How Will Intelligent Automation Improve the Public Sector?
- July 3, 2018
By Alex Osborne, Sales Director, ServiceNow
With the need for digital transformation progressing at pace, a raft of burgeoning digital technologies could revolutionize service delivery in the public sector. Zeroing in on AI and machine learning, we consider the potential impact of future tech and how – married to the ServiceNow cloud computing platform – they could bring about the realisation of a smarter, more efficient public sector.
AI could be one of the forces that fundamentally shapes the public sector of the future, with TechUK suggesting that the use of AI virtual agents across the public sector and government could save around £4 billion per year. Until recently, the public sector has been slow to implement AI and intelligent automation processes. This is partly because of security concerns, although the lack of digital skills within the public sector workforce is also a significant barrier. According to research from ServiceNow, almost 9 out of 10 CIOs in the private sector are already using or planning to use machine learning in the future, meaning that public sector bodies may be in danger of being left behind as the private sector goes all in on AI.
There are many different applications of the intelligent automation, including machine learning, voice recognition, deep learning, and natural language processing. The implementation of virtual agents (such as the ServiceNow Agent Intelligence) can have an enormously positive effect on efficiency in the public sector. At present, front-line customer support is a largely human-intensive process, wherein service desk employees are required to manually triage, categorize, and route requests (or tickets) through to completion. The process is often complicated and takes up a disproportionate amount of time for employees, and means that public sector organisations incur greater costs. According to a research by Accenture, when deciding where to route a request, 43% of IT service desk respondents had over 100 assignment groups to choose from, while almost a quarter of service desk respondents have to choose from over 300 different assignment groups. It’s easy to see that this is an area where inefficiencies are rife.

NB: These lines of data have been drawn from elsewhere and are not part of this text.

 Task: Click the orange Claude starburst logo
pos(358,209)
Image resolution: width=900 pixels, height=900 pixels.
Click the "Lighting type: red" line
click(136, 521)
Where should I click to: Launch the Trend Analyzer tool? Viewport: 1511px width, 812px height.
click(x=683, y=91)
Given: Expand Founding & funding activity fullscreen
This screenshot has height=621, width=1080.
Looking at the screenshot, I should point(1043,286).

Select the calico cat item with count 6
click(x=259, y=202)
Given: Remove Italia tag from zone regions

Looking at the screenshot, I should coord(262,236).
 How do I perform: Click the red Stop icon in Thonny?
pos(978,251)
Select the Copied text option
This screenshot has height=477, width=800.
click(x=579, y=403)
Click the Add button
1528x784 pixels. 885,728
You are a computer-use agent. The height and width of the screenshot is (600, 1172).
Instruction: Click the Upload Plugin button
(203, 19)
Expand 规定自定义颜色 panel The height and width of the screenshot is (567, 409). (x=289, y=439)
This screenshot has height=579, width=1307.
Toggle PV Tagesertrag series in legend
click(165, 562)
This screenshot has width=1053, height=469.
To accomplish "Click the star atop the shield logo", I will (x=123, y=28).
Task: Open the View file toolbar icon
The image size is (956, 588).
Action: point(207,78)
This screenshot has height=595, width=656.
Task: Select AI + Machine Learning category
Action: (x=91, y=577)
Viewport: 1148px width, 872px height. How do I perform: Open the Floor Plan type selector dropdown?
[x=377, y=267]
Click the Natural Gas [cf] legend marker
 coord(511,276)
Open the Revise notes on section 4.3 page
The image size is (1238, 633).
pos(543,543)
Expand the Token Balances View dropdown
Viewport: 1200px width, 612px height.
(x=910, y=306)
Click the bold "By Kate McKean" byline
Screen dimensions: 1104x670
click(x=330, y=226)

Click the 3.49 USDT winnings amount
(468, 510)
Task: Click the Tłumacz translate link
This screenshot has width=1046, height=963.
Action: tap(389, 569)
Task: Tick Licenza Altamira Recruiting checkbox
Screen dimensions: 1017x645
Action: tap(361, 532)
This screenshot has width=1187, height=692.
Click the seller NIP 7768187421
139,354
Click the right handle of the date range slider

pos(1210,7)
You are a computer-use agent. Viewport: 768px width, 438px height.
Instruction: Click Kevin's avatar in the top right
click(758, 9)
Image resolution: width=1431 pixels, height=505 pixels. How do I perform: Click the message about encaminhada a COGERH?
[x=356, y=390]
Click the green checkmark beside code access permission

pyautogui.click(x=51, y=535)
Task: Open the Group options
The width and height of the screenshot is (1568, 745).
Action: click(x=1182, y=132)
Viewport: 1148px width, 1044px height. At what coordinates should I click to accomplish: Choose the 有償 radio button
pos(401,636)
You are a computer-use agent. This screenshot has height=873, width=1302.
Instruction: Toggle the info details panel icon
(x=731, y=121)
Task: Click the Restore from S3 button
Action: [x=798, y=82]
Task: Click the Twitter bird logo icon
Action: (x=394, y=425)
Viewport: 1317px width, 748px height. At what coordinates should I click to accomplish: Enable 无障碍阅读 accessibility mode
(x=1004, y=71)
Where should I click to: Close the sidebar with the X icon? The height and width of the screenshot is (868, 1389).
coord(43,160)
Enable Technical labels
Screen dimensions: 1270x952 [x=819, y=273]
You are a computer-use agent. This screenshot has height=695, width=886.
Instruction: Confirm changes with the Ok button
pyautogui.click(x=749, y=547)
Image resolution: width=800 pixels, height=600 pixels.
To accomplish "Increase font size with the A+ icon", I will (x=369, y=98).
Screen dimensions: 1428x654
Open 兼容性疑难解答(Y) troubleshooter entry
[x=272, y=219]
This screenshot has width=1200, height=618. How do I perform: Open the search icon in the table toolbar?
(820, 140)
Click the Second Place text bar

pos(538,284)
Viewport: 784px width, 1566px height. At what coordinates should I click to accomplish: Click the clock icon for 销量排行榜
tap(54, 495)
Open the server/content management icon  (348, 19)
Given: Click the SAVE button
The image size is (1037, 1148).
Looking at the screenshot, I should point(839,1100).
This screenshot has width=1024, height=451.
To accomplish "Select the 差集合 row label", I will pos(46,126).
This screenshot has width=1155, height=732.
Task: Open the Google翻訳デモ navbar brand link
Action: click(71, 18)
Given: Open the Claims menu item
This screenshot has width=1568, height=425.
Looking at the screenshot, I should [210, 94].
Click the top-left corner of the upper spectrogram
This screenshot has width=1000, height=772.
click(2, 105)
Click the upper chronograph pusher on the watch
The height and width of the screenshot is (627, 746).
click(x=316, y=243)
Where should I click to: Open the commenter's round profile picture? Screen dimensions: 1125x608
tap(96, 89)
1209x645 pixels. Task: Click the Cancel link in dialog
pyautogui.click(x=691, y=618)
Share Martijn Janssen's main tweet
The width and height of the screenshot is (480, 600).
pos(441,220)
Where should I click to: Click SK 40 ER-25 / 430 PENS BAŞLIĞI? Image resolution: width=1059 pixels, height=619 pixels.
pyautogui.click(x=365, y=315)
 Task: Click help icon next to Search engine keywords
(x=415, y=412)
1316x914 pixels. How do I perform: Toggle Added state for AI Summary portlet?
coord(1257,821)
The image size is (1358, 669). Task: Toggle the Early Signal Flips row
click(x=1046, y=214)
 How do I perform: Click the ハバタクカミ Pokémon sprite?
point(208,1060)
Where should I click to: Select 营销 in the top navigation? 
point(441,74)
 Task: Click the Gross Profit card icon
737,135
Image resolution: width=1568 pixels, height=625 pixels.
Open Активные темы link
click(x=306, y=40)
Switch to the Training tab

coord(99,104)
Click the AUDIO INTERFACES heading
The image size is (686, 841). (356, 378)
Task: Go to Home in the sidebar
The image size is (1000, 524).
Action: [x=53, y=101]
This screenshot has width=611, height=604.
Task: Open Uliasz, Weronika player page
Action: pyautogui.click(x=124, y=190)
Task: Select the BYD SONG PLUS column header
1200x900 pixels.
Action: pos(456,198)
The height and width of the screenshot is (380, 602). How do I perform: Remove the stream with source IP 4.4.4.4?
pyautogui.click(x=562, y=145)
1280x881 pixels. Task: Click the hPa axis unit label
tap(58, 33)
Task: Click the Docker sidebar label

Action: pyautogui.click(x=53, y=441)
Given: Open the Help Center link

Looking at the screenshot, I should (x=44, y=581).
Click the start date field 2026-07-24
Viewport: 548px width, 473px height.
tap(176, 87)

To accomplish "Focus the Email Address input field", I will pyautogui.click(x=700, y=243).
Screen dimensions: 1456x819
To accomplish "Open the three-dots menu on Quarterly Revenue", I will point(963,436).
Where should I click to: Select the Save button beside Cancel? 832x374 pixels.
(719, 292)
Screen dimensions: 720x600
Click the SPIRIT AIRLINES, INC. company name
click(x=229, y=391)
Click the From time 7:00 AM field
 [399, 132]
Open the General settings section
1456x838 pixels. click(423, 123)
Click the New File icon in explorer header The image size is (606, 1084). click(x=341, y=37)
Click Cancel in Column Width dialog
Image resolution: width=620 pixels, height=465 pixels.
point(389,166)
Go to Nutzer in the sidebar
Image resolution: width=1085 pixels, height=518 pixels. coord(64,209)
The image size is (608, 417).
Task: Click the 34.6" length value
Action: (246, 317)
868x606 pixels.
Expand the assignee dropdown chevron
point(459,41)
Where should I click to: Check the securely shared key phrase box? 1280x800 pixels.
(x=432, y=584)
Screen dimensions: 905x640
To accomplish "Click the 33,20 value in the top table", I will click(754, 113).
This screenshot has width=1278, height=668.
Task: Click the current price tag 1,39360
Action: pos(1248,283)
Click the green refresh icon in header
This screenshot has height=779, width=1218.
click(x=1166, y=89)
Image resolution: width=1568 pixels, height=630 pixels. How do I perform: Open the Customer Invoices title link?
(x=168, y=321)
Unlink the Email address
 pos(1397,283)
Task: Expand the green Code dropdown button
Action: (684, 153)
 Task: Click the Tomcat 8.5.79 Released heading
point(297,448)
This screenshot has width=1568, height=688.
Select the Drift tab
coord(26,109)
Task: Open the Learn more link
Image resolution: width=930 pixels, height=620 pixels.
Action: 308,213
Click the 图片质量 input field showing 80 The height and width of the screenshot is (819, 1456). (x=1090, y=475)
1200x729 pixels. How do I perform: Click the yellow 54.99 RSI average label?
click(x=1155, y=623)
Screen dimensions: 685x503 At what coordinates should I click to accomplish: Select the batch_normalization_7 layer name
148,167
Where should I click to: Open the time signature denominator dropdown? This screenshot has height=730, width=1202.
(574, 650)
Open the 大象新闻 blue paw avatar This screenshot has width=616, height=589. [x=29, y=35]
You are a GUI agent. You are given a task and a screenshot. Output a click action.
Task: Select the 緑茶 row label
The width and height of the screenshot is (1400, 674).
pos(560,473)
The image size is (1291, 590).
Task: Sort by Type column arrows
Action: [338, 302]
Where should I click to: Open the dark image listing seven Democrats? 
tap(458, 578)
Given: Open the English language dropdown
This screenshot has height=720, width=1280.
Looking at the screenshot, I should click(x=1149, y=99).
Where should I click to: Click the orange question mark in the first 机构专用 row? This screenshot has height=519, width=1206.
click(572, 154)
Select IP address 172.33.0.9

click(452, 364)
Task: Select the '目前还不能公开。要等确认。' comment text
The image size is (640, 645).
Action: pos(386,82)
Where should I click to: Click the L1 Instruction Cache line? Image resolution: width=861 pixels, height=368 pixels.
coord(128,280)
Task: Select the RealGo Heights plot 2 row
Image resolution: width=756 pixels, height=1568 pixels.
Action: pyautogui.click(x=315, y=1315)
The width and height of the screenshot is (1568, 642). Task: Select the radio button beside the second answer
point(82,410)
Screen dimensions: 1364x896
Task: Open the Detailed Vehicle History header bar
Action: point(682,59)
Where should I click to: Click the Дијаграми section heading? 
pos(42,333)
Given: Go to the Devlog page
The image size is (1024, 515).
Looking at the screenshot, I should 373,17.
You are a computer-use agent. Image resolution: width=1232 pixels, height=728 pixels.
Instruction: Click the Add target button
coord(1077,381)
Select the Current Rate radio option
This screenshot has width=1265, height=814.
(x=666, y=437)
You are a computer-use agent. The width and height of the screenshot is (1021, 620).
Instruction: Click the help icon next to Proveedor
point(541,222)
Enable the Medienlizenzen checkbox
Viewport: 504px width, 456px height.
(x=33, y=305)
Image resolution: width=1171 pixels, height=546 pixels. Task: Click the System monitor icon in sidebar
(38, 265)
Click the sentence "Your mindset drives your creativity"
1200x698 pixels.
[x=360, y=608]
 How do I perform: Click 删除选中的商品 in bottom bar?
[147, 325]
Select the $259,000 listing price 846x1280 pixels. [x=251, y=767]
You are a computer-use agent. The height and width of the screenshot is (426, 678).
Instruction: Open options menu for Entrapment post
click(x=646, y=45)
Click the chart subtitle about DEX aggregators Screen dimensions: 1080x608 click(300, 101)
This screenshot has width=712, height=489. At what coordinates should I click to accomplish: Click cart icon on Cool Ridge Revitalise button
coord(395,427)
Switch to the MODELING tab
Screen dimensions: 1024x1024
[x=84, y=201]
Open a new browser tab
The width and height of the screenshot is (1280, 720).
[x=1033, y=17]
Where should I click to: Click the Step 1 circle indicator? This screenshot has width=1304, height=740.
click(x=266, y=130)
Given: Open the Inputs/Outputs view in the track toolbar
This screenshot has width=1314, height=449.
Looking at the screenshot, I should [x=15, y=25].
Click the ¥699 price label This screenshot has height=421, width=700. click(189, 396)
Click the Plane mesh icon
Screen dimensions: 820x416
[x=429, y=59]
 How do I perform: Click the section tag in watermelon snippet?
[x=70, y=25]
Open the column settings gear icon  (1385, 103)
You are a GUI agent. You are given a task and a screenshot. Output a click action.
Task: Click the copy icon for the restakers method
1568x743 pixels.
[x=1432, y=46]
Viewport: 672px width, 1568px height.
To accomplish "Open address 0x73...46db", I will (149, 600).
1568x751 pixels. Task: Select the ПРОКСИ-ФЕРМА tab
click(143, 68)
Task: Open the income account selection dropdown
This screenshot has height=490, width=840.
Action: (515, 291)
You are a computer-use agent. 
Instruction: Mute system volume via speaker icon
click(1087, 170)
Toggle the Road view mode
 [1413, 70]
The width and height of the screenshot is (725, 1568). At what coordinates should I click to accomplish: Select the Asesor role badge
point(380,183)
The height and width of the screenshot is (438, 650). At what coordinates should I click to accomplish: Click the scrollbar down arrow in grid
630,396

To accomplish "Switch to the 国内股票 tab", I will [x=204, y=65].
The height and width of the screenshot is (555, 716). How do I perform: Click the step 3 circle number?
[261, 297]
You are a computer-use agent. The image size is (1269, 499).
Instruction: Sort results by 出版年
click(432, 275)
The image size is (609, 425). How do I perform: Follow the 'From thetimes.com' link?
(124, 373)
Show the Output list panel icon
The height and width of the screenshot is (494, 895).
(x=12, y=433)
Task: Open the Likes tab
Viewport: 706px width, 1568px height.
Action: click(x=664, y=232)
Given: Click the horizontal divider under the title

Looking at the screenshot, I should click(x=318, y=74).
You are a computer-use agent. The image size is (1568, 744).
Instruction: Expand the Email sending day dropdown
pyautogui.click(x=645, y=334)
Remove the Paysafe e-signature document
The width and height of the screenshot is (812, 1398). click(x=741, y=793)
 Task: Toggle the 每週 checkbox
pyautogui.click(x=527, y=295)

Virtual agents with machine learning capabilities are able to leverage huge swathes of data to accurately automate work, something which humans are simply unable to do. The ability to categorize and prioritize work more quickly cuts down manual inefficiencies in front-end services, while automatic routing allows public sector organisations to decrease error rates and time to resolution, thereby increasing customer satisfaction and allowing flesh-and-blood public sector workers to concentrate on high-value tasks that have a greater impact. The overall effect of this implementation of machine learning is to streamline mission effectiveness and improve the quality and speed of customer service and IT processes in the public sector.
We’re already seeing these kinds of machine learning agents having success in the public sector, with TfL’s AI-powered TravelBot having the ability to “chat” with customers and even “learn” how to answer queries correctly. Not only does this reduce the pressure on employees, but it also enables citizens to access real-time information about services more easily. Enfield Council is following a similar path, using natural language processing to develop a public service virtual agent – Amelia – that can recognize user intent and has helped to increase the volume of queries that the council is able to manage. All in all, intelligent automation through machine learning is a great way for public sector bodies to improve service efficiency and cut down on the workloads faced by their workforce.
There are plenty of other innovative technology trends that could have a potentially beneficial impact on the public sector. Blockchain technology – a consistent, trustless, ownable, immutable, and decentralized distributed ledger of transactions – could potentially be used to guard against corruption and improve the security of online records. Providing complete visibility into transactions, increased accountability, and improved customer satisfaction, there are numerous ways that blockchain technology, combined with the ServiceNow cloud computing platform, could provide solutions for complex problems that the public sector is facing in HR, IT, and Finance.
There’s also the growing internet of things (the billion-strong network of devices and appliances that are connected to the internet), which, in an age of ‘smart cities’, can enhance public services in areas as diverse as public transportation and water supply pollution. Of course, the IoT needs to be maintained and supported, which is where ServiceNow’s Asset Management application comes in.
For now, though, AI and machine learning are taking the lead, and with ServiceNow’s first machine learning solution – Agent Intelligence – available in the forthcoming Kingston release, it’s possible that we’re about to see the impact of AI on the public sector really begin to take off.